By Nathan Vinson, Attorney
English, Lucas, Priest and Owsley, LLP
We’ve written previously about gambling taxes, highlighting this issue mainly because of the affection Kentucky has for horse racing. And as you well know, we’re in the midst of horse racing season. Keeneland had its spring meet, and Churchill Downs is now open for the season, with the Kentucky Derby set for May 7. This will be followed by the Preakness in Baltimore and the Belmont Stakes in New York, and the Breeder’s Cup in November in California.
Lots of us love to put a little dough (or a lot!) down on a horse at the track. There was some talk earlier this year of lowering the threshold at which tracks were required to report winnings to the IRS, but that never moved forward, so far as we can tell.
So, let’s review what your responsibilities are if you win at the track.
You can win in horse racing if you’re betting on a horse or if you own a horse. The government is only interested in knowing about your win as a gambler if you win $600 or more, and if your winnings are at least 300 times your wager (e.g. winning $600 on a $2 bet). Of course, all winnings, no matter what the amount, are taxable.
If you win $5,000 or more (lucky you!), the horse racing track withholds 25% and submits it straight to the government. If you win between $600 to $5,000, you’ll be asked to provide your social security number. It’s in your best interest to do so. If you do not, 28% will be withheld and submitted to the government.
The paperwork you’ll get includes an IRS Form W-2G (the “G” stands for “gambling”). The track will give you a copy of the completed form. You will need to fully complete it and submit it with your return at tax time. Depending on other income and deductions you report on your tax return, you could get some of those withholdings back.
Horse owners have a much more complex system in reporting earnings at the track.
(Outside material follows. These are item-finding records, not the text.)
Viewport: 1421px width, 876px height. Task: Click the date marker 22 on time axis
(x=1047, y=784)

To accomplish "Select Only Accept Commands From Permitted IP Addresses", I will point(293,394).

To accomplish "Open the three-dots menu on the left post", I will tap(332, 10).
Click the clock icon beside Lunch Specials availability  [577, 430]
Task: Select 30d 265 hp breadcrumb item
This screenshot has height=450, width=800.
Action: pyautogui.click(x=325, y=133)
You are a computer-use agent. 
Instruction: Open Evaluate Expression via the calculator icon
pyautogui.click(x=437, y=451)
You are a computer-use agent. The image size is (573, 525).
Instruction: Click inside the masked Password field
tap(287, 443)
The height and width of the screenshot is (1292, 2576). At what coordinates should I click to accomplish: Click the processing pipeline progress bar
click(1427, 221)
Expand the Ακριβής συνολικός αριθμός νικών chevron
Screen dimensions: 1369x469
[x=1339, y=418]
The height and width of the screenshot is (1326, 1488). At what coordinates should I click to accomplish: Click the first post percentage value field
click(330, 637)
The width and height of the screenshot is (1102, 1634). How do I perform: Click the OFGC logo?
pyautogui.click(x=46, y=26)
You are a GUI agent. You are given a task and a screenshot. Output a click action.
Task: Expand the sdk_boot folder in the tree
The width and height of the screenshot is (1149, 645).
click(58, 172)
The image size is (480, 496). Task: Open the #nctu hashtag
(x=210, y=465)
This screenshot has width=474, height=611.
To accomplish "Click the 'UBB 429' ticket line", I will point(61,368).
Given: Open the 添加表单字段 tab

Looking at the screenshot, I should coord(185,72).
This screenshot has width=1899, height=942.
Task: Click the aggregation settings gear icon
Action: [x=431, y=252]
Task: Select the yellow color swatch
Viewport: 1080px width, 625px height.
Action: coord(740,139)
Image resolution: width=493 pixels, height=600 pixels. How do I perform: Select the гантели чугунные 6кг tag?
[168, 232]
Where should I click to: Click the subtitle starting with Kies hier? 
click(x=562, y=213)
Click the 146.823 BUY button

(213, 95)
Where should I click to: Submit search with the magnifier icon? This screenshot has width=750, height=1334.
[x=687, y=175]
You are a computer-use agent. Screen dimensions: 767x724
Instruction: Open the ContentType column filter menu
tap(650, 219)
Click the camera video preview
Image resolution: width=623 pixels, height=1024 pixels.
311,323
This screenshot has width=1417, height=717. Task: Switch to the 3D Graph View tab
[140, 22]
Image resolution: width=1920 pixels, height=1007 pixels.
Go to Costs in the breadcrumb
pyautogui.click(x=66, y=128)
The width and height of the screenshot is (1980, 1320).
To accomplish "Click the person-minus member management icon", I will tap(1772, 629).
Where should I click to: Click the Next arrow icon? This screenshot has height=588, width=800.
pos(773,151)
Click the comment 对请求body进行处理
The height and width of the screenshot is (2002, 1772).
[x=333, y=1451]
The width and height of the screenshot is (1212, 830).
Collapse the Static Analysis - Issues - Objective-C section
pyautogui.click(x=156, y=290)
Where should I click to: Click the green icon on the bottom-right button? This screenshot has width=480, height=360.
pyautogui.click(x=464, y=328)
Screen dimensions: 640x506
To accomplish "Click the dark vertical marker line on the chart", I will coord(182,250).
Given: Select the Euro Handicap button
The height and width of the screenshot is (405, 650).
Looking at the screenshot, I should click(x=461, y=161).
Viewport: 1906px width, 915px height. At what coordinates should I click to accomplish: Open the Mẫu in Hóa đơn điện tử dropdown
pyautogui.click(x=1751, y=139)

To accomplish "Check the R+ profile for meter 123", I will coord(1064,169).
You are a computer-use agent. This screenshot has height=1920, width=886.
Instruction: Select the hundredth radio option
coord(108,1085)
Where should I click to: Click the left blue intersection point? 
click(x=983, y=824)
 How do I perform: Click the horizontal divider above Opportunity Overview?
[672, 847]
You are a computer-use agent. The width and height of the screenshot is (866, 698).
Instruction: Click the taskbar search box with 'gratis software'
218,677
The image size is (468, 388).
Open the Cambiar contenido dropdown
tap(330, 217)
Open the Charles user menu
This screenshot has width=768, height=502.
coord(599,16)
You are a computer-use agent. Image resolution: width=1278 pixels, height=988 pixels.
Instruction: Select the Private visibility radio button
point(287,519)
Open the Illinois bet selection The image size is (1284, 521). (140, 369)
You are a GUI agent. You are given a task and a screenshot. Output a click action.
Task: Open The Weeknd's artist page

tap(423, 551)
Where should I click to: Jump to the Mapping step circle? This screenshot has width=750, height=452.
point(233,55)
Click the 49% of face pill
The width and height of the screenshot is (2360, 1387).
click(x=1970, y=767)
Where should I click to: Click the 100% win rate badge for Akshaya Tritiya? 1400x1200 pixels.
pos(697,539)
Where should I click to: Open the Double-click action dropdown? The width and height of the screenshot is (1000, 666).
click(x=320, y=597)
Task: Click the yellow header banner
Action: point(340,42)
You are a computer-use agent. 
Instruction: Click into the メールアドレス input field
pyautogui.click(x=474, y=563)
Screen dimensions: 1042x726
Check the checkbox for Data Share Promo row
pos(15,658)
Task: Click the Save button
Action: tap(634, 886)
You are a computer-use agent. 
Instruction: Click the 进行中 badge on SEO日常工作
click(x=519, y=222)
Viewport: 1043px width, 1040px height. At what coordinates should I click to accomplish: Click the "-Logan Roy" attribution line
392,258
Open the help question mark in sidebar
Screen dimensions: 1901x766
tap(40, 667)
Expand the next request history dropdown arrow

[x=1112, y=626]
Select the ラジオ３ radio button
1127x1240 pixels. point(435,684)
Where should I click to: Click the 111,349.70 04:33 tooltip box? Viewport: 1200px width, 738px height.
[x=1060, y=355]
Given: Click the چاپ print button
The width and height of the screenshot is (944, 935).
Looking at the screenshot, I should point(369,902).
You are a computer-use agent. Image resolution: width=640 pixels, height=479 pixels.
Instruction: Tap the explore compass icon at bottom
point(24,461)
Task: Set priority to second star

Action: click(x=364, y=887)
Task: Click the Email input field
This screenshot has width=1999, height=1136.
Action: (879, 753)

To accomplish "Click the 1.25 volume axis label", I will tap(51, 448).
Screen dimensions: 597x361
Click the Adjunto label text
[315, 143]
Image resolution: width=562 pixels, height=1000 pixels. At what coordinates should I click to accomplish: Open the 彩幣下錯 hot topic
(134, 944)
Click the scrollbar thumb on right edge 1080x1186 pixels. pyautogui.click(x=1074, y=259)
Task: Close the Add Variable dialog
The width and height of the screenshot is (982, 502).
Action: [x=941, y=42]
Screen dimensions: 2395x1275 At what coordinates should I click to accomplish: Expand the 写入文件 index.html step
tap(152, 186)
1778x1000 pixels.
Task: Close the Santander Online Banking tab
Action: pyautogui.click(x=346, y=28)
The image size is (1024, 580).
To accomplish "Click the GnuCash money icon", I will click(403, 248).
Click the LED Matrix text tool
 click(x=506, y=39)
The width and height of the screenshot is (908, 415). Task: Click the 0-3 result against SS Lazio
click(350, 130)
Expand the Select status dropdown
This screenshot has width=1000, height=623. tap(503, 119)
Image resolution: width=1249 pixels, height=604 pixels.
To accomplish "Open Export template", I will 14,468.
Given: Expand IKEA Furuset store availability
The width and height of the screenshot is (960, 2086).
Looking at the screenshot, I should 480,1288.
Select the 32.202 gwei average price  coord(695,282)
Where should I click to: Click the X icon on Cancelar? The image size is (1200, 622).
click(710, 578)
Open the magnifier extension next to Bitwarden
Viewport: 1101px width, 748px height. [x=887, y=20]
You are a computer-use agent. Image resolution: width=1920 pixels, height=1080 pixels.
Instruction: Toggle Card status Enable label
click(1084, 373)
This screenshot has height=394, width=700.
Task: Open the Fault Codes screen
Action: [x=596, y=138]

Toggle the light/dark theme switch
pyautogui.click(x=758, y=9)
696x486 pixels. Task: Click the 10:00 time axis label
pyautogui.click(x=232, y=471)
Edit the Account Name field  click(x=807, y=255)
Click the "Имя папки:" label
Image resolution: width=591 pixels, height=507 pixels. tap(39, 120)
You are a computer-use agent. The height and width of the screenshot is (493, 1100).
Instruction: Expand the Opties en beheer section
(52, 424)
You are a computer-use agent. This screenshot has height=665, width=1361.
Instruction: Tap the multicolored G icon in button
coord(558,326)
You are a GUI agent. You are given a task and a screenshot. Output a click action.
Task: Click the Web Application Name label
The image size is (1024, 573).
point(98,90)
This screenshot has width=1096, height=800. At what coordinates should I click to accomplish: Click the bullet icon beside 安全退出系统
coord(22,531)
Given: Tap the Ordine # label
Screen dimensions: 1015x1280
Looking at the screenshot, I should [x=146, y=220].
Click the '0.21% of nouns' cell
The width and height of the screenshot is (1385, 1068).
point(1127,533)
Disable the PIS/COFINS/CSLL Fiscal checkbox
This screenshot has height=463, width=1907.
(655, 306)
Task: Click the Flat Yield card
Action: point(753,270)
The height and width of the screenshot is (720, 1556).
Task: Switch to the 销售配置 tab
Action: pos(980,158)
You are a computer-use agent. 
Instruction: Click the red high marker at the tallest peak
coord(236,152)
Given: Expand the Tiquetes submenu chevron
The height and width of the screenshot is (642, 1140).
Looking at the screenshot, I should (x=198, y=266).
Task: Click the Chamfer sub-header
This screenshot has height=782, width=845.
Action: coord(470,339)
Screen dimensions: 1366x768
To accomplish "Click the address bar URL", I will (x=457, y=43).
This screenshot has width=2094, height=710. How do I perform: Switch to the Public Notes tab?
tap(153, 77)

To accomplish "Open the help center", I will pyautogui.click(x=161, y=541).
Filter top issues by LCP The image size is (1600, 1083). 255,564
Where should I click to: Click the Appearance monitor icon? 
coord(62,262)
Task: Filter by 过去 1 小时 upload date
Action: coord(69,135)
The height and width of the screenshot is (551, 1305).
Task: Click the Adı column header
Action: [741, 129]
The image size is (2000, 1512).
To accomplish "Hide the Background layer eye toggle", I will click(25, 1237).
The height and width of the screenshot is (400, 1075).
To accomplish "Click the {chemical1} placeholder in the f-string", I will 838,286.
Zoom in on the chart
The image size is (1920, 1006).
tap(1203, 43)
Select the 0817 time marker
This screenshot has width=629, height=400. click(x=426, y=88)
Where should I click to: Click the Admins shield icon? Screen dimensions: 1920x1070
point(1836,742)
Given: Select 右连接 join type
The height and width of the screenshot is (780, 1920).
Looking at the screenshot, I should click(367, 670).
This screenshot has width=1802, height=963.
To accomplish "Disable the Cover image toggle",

Just like any other enterprise, owning and racing a thoroughbred horse is a business. It is taxable. If your horse has a successful racing career and goes on to breed, the proceeds of that are also taxable.
Many horse owners will tell you there’s not a lot of money in horse racing. It is indeed an expensive hobby, and something most people do because they enjoy it. Having a stake in the outcome of a race that goes beyond placing a bet is fun, thrilling, and exciting (horse owners often tell us), which is why they really do it.
If your horse is in fact draped in a blanket of roses at the Kentucky Derby, you’ll win a $2 million purse to the horse owner, and you’ll be taxed on it. The same goes for the Preakness winner and the winner of the Belmont Stakes, and there is also a purse for the Triple Crown winner.